RECORDS FOR THE TASK –

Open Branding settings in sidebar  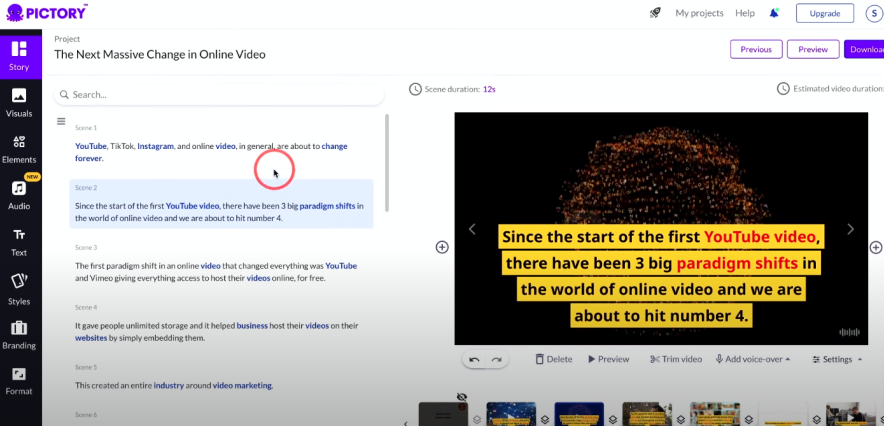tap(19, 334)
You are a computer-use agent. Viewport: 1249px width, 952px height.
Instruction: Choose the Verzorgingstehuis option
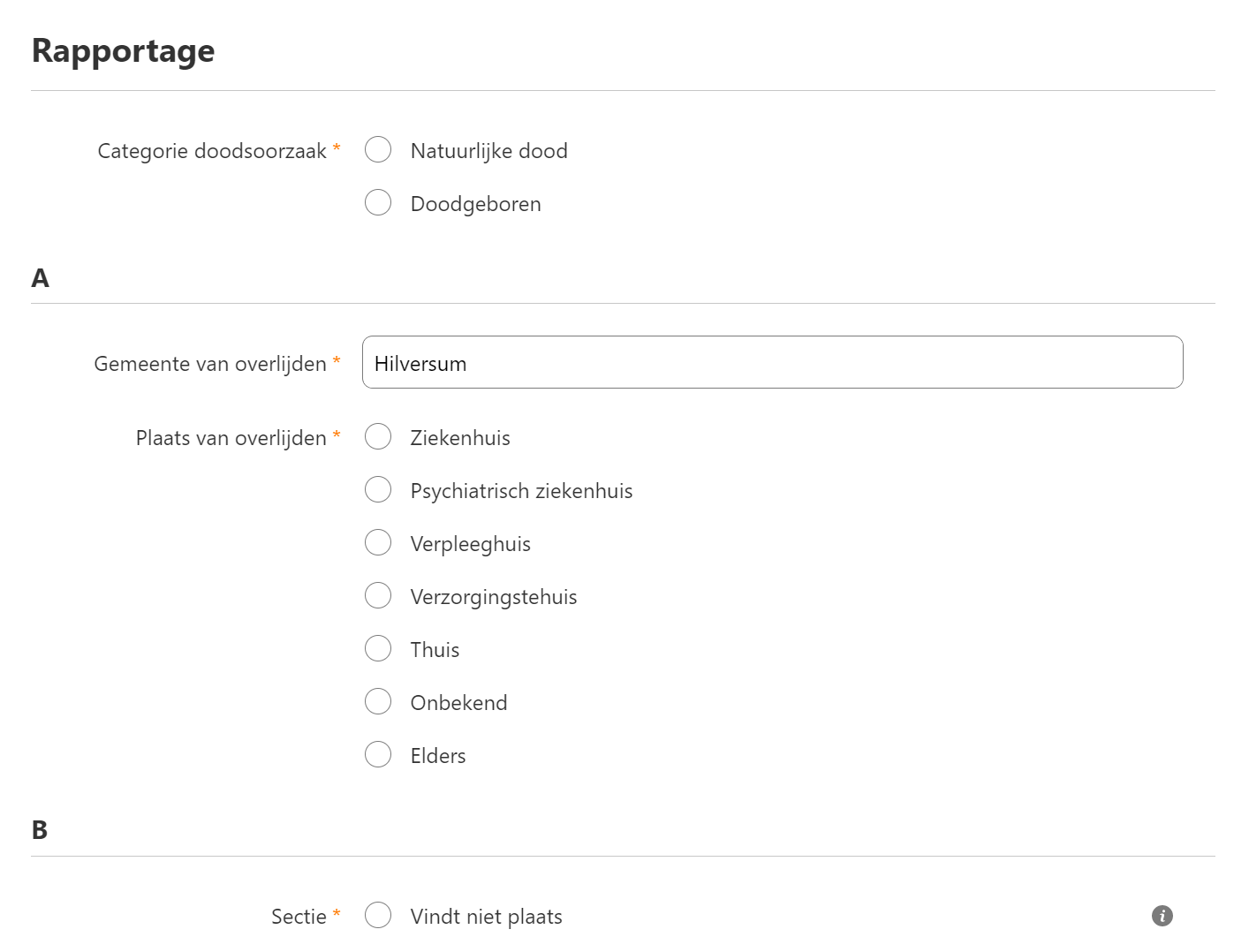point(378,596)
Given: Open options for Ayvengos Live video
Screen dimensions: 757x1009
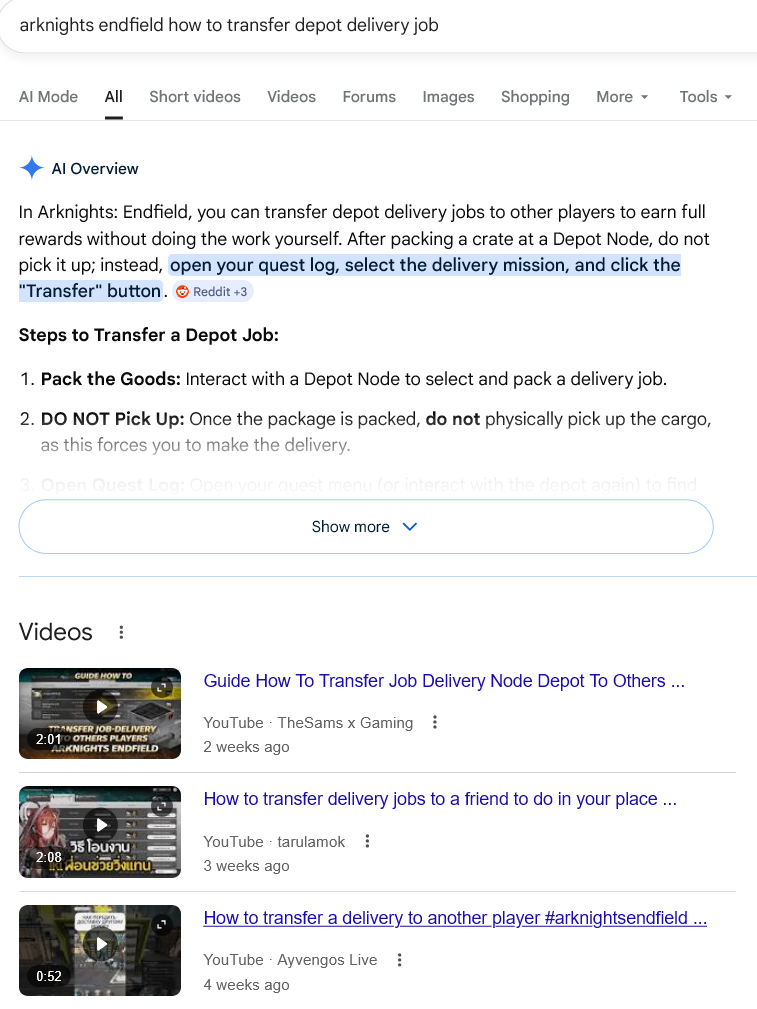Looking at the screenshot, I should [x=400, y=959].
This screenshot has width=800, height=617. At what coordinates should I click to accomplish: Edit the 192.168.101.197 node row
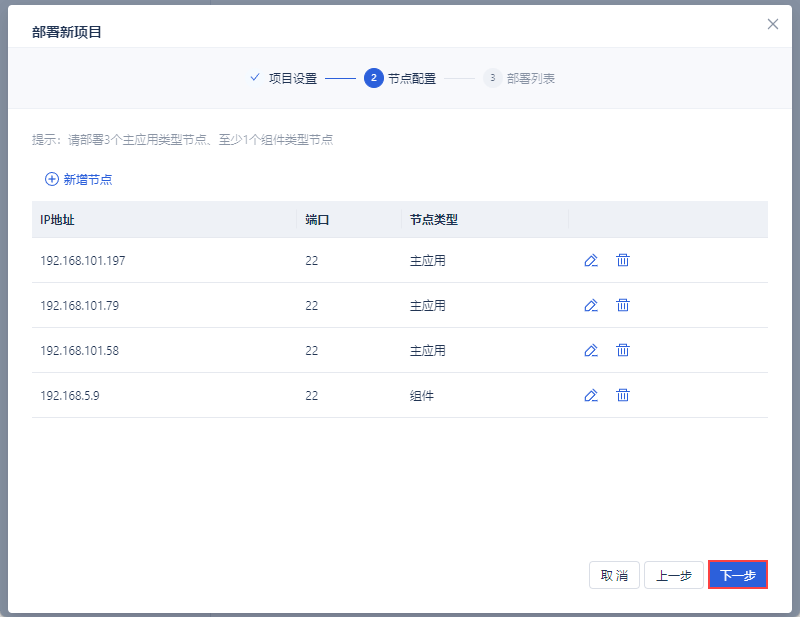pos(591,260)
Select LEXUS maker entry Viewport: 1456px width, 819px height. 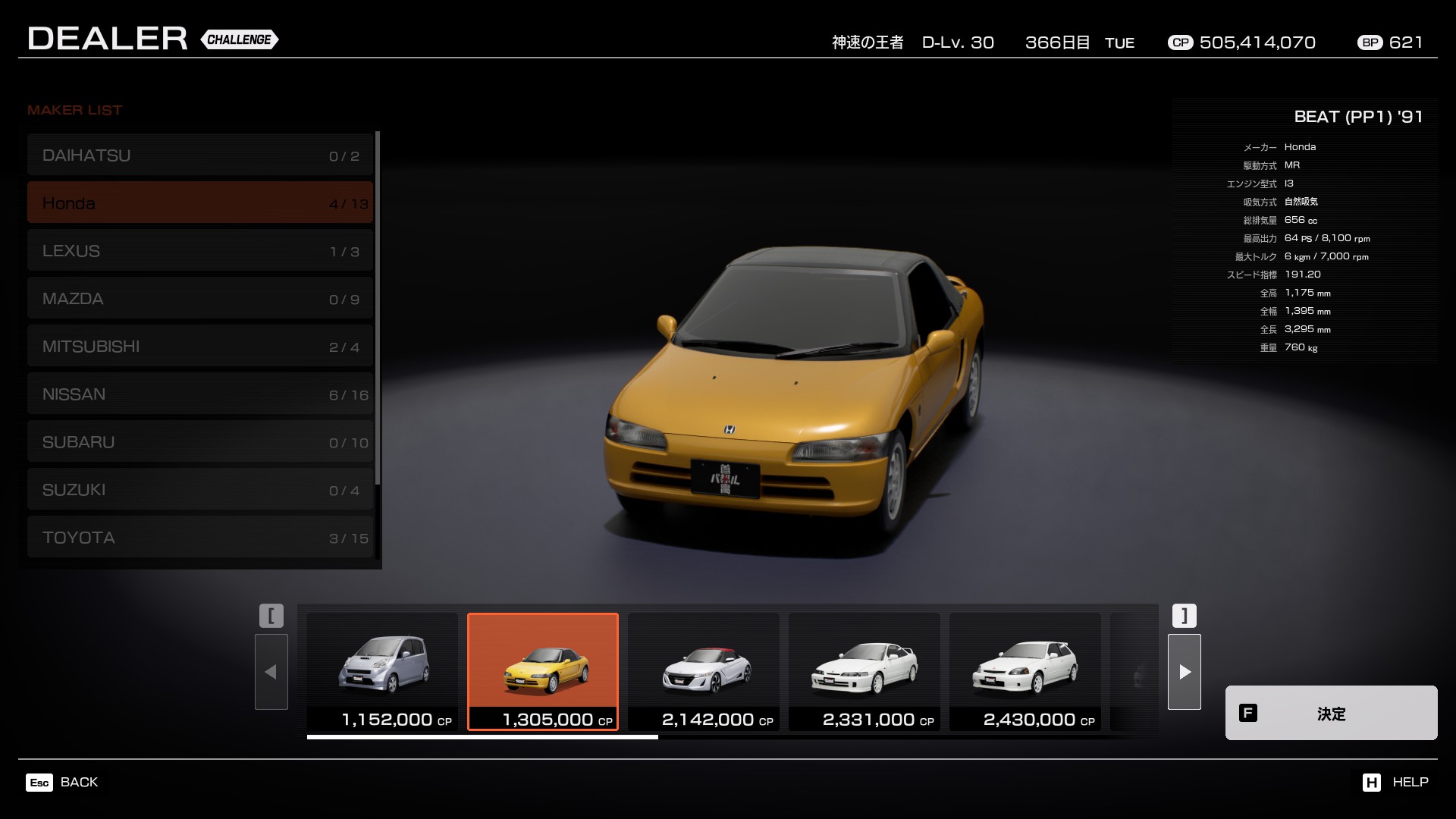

STATED GOAL – Reproduce the lines from the one containing "This screenshot has" through the end of the records, both ends included, with every coordinate in the answers multiplied by 2.1 and rounded to a whole number, halves rounded up. Keep the requests unchanged and leave out the pictures.

EXERCISE OUTPUT –
This screenshot has width=800, height=617. At what coordinates should I click to accomplish: Edit the 192.168.101.197 node row
pos(1241,546)
Select LEXUS maker entry Viewport: 1456px width, 819px height. 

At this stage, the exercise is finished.